On April 8 the Oklahoma House of Representatives passed a resolution supporting traditional marriage and the federal Defense of Marriage Act (DOMA). The U.S. Supreme Court is currently considering a lawsuit challenging the constitutionality of DOMA, which defines marriage as only between a man and a woman for the purposes of federal business, and the Oklahoma lawmakers want to be on record as endorsing only the traditional definition of marriage.
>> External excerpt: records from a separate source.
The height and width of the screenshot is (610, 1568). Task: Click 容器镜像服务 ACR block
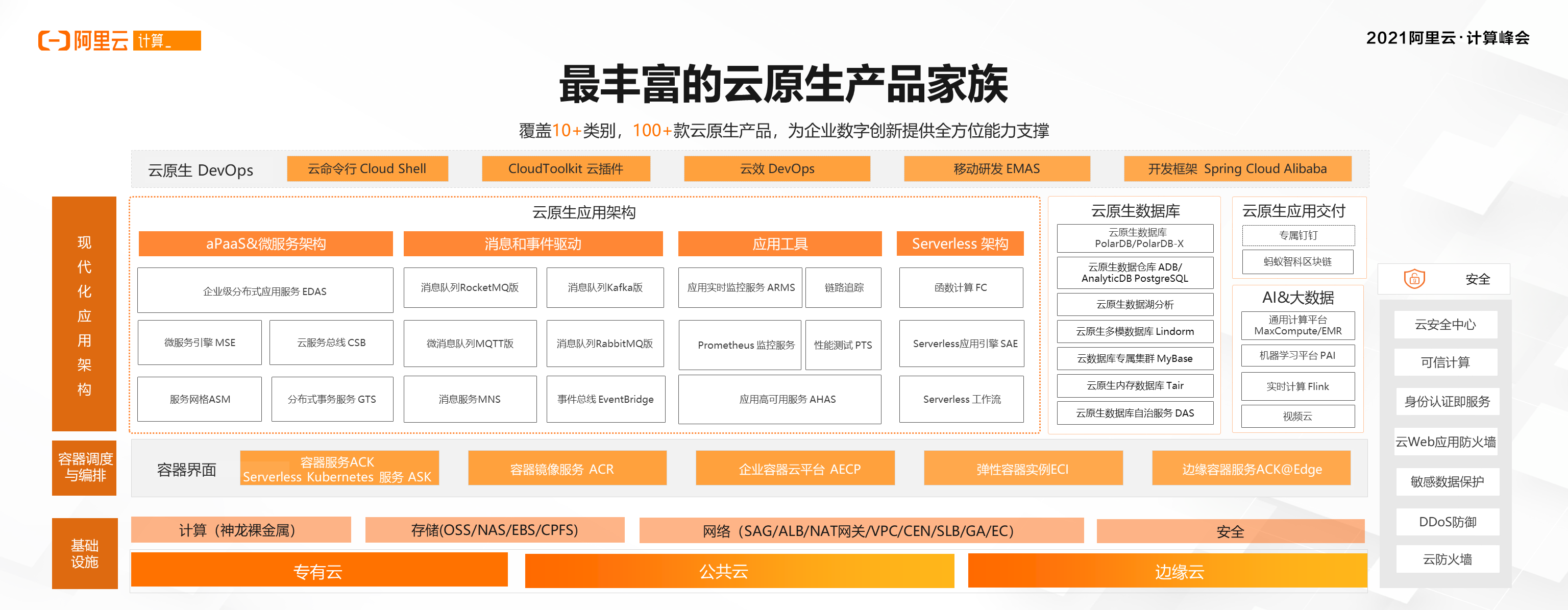click(x=567, y=469)
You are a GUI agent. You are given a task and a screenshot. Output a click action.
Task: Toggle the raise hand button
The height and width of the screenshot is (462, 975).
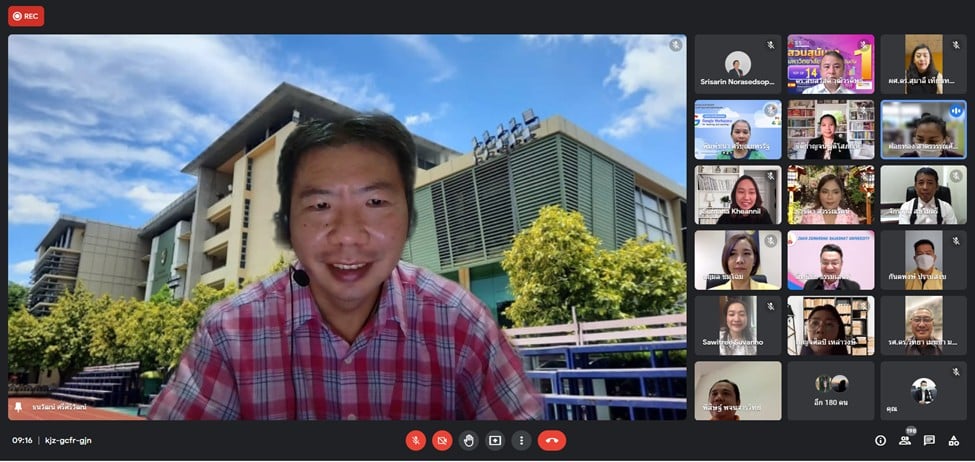469,440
It also wants the High Court to rule in favor of allowing individual states to continue determining their own definition of marriage.
The eight-paragraph resolution declares that “marriage is the building block upon which our society is based,” and that “ the power to regulate marriage is a power reserved to the states that lies within the domain of state legislatures and not with the judicial branch of government.” The resolution also recalls that in 2004 Oklahoma voters passed a state constitutional amendment defining marriage as between a man and a woman, one of 30 states thus far to pass such amendments.
With those standards set, the resolution concludes: “Be it resolved by the House of Representatives … that the Oklahoma Legislature reaffirms its commitment to define marriage as the union of one man and one woman and urges the United States Supreme Court to uphold the Defense of Marriage Act and the right of states to regulate marriage.”
The resolution, which will now be taken up by the State Senate asks that a copy “be distributed to the President and Vice President of the United States and to the Oklahoma Congressional Delegation.”
While the vote was unanimous, Tulsa’s NBC news affiliate noted that half the House Democrats, led by Democratic leader Scott Inman and openly homosexual Rep. Kay Floyd of Oklahoma City, walked out of the chamber instead of voting. The other half of the Democratic contingent joined all the Republican state representatives to vote to support traditional marriage.